- Material shown
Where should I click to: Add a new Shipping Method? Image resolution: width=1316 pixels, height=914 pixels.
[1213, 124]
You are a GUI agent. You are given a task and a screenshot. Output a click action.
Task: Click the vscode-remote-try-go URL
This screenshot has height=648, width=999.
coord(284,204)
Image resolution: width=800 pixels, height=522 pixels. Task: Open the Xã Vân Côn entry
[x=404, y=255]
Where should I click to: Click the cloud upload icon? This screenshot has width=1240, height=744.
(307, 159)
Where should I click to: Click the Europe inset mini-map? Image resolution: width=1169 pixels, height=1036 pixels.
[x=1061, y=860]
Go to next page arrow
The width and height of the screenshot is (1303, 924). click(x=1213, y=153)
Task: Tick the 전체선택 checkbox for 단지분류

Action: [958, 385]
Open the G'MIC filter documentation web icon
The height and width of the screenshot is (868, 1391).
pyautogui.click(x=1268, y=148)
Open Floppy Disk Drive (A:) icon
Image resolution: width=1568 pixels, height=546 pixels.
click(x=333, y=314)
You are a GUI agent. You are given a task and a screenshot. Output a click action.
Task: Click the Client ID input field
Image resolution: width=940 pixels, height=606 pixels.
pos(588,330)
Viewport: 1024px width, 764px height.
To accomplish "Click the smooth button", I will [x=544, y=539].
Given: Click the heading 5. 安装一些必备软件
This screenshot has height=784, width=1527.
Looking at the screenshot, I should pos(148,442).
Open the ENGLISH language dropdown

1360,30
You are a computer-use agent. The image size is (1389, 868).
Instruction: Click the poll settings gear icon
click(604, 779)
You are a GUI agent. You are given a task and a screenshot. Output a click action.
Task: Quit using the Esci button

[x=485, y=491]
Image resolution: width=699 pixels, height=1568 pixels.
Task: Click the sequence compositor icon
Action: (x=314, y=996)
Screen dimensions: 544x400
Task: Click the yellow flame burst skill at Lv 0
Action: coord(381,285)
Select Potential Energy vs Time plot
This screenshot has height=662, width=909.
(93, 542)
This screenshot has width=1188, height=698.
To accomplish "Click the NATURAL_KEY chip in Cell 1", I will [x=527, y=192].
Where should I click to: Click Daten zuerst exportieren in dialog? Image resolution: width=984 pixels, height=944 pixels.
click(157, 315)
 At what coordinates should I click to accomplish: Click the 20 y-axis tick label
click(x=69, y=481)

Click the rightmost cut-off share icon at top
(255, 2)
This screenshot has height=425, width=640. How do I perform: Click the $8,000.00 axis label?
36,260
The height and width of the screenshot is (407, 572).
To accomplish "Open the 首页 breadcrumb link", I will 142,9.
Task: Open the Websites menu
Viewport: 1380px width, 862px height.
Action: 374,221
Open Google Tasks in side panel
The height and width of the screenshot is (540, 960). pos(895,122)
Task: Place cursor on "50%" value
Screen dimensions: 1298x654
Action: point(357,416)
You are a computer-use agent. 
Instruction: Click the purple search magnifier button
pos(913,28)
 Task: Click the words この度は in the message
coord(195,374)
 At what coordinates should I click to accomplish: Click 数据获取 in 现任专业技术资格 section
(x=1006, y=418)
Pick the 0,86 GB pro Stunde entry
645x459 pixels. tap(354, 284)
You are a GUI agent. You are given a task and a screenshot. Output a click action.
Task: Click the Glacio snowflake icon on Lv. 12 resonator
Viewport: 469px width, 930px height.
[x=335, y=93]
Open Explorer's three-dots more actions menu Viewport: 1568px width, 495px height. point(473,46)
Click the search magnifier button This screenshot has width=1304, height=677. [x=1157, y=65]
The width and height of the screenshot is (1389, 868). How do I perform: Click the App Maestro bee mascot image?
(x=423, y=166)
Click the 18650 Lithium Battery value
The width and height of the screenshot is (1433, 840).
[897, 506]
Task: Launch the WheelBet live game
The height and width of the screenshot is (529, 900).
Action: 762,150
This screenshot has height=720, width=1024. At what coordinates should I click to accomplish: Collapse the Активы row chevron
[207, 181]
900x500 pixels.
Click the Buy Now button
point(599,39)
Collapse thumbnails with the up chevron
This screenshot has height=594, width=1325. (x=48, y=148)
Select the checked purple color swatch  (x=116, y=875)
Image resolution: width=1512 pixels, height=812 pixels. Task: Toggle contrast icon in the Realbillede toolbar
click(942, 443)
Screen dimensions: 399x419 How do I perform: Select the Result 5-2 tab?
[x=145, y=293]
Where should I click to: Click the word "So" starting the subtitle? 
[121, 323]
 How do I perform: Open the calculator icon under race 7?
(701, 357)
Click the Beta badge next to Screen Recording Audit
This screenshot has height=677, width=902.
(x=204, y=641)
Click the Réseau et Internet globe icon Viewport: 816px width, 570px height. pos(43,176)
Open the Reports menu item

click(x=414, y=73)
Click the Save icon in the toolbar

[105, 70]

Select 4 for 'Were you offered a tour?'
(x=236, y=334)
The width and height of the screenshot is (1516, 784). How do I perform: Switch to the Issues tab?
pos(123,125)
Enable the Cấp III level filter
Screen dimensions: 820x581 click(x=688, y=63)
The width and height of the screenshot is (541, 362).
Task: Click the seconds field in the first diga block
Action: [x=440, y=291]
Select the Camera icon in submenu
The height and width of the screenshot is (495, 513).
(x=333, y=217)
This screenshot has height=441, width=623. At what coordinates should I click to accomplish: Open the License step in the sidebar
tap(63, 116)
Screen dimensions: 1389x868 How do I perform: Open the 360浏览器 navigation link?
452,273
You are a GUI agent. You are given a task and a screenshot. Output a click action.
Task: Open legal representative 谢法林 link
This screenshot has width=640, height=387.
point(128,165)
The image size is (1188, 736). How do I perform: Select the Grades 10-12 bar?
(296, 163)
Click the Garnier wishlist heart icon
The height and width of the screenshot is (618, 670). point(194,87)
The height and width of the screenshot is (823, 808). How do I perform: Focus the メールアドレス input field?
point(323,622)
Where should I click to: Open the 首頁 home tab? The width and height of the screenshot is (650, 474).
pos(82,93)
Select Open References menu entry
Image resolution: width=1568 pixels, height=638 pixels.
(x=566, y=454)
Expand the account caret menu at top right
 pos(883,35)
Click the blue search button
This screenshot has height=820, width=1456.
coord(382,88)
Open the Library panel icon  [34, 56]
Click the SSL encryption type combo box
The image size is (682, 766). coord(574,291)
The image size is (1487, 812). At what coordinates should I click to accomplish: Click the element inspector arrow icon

- What the exercise asks
In the listing above, find the line with "Click the rightmost cut-off share icon at top" and the line with "Click the 18650 Lithium Battery value"; set down exactly those two lines and every line between them, nothing more.

- Response for this exercise
Click the rightmost cut-off share icon at top
(255, 2)
This screenshot has height=425, width=640. How do I perform: Click the $8,000.00 axis label?
36,260
The height and width of the screenshot is (407, 572).
To accomplish "Open the 首页 breadcrumb link", I will 142,9.
Task: Open the Websites menu
Viewport: 1380px width, 862px height.
Action: 374,221
Open Google Tasks in side panel
The height and width of the screenshot is (540, 960). pos(895,122)
Task: Place cursor on "50%" value
Screen dimensions: 1298x654
Action: point(357,416)
You are a computer-use agent. 
Instruction: Click the purple search magnifier button
pos(913,28)
 Task: Click the words この度は in the message
coord(195,374)
 At what coordinates should I click to accomplish: Click 数据获取 in 现任专业技术资格 section
(x=1006, y=418)
Pick the 0,86 GB pro Stunde entry
645x459 pixels. tap(354, 284)
You are a GUI agent. You are given a task and a screenshot. Output a click action.
Task: Click the Glacio snowflake icon on Lv. 12 resonator
Viewport: 469px width, 930px height.
[x=335, y=93]
Open Explorer's three-dots more actions menu Viewport: 1568px width, 495px height. point(473,46)
Click the search magnifier button This screenshot has width=1304, height=677. [x=1157, y=65]
The width and height of the screenshot is (1389, 868). How do I perform: Click the App Maestro bee mascot image?
(x=423, y=166)
Click the 18650 Lithium Battery value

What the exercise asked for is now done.